Lt. Governor Denny Heck, who headed Ferguson’s efforts to boost housing during his transition, gathered reports in the Capitol on the last day of the session to discuss the progress legislators had made.
“They took big steps forward,” Heck said.
Heck pointed to legislation to limit the number of parking spaces cities and counties require for housing projects and permitting reform, among other proposals, as proof that lawmakers had taken steps towards increasing housing supply.
Still, Heck said, “We have a very, very long way to go.”
Heck said the supply shortage in the state “is so severe that no one should be leaving here thinking ‘Ah, we’ve got this.’ ”
“Because we don’t have this, yet,” Heck said.
Like the governor, Heck said the state lags behind others and must take additional steps to increase the supply of housing.
“I think one of the biggest impediments to us taking that truly giant step forward is just a fundamental lack of understanding that in order to solve this, it’s going to take the private sector being fully partnered with us,” Heck said.
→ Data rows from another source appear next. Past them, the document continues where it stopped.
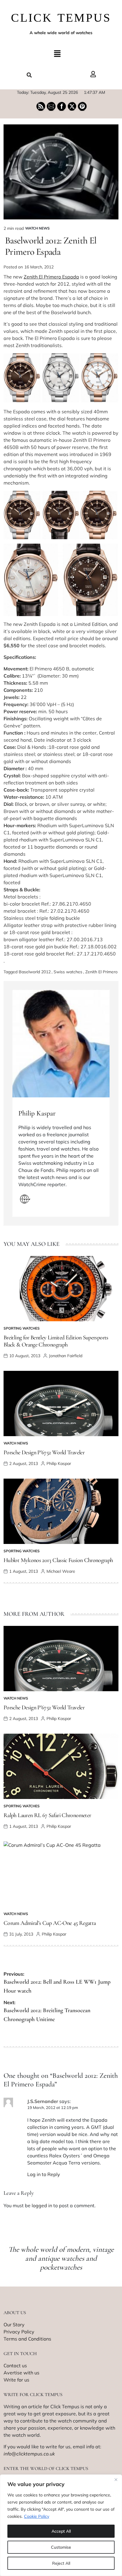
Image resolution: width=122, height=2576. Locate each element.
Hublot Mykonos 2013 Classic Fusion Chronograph (58, 1560)
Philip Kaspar (37, 1113)
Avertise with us (21, 2373)
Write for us (16, 2380)
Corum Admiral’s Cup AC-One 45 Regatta (50, 1923)
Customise (61, 2547)
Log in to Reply (43, 2174)
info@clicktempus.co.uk (29, 2454)
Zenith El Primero (101, 971)
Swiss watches (68, 971)
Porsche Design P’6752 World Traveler (44, 1452)
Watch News (37, 228)
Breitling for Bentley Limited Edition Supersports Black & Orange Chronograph (56, 1341)
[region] (61, 2525)
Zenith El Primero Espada (51, 277)
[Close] (115, 2479)
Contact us (15, 2365)
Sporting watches (22, 1328)
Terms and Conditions (27, 2339)
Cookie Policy (36, 2516)
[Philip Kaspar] (61, 1044)
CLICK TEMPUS (61, 17)
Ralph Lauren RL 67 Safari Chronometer (47, 1815)
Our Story (14, 2324)
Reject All (61, 2563)
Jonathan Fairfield (65, 1355)
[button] (57, 54)
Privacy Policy (19, 2332)
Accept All (61, 2531)
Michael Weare (60, 1571)
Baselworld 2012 (35, 971)
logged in (42, 2205)
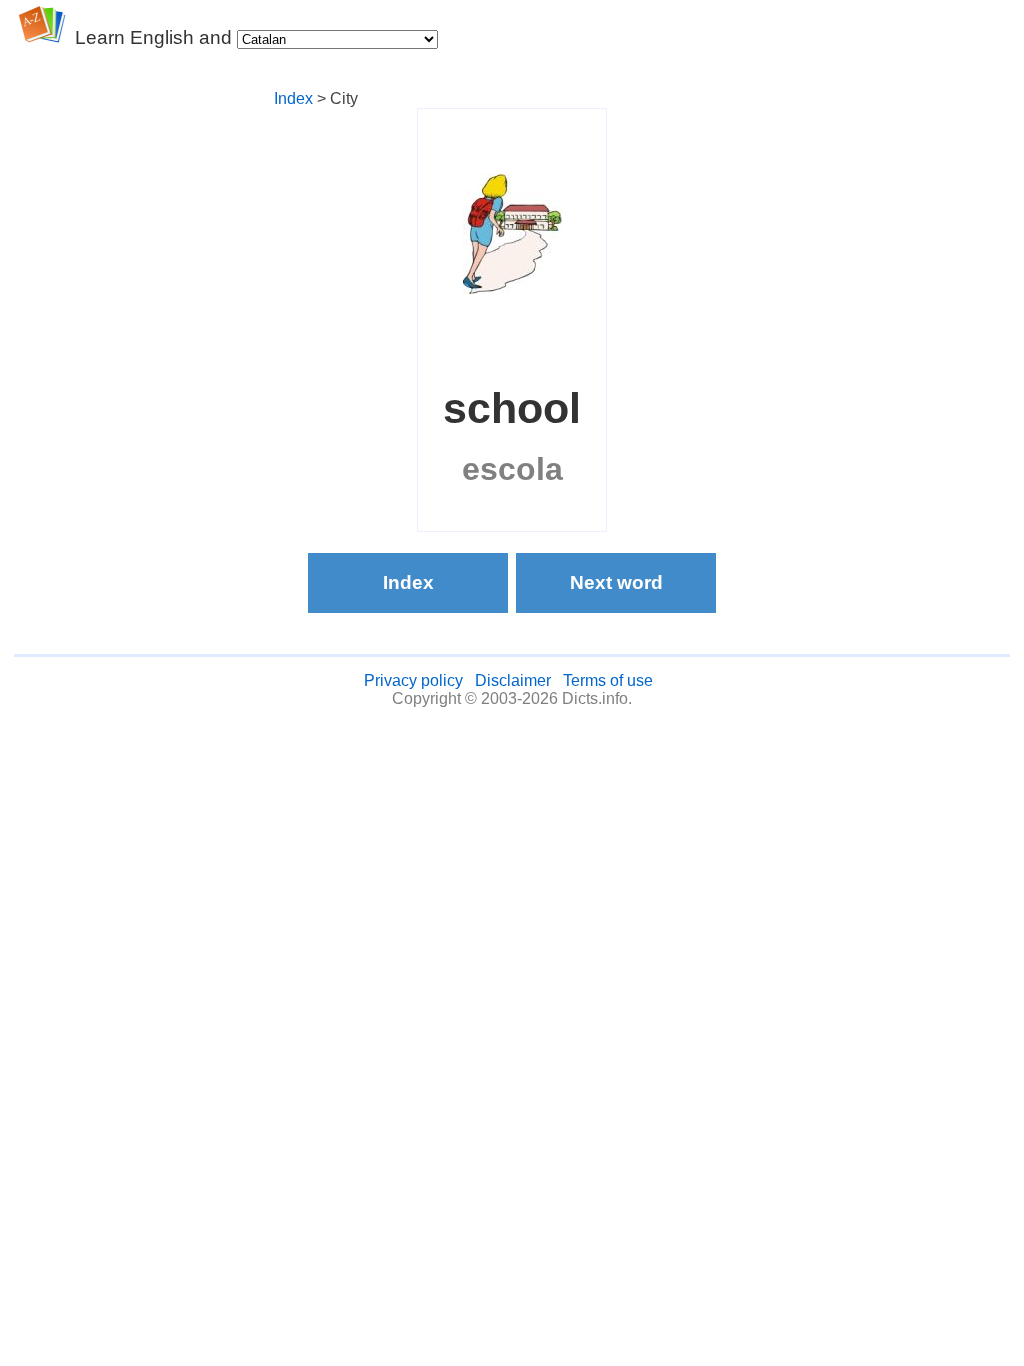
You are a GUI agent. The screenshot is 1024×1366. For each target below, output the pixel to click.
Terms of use (608, 680)
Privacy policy (413, 680)
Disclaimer (513, 680)
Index (293, 98)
While the record funding for the Housing Trust Fund was a positive step, Heck said, it pales in comparison to the amount needed to fully address the issue, something that would require additional involvement of the private sector.
“There’s no way public or social housing investments are going to build ourselves out of this problem,” Heck said. “And yet, there is a perspective among too many members that somehow, those who seek to build housing or profit are the enemy. And if we cannot figure out a way to begin partnering with them, to harness that capital, then we are not going to take that giant step forward.”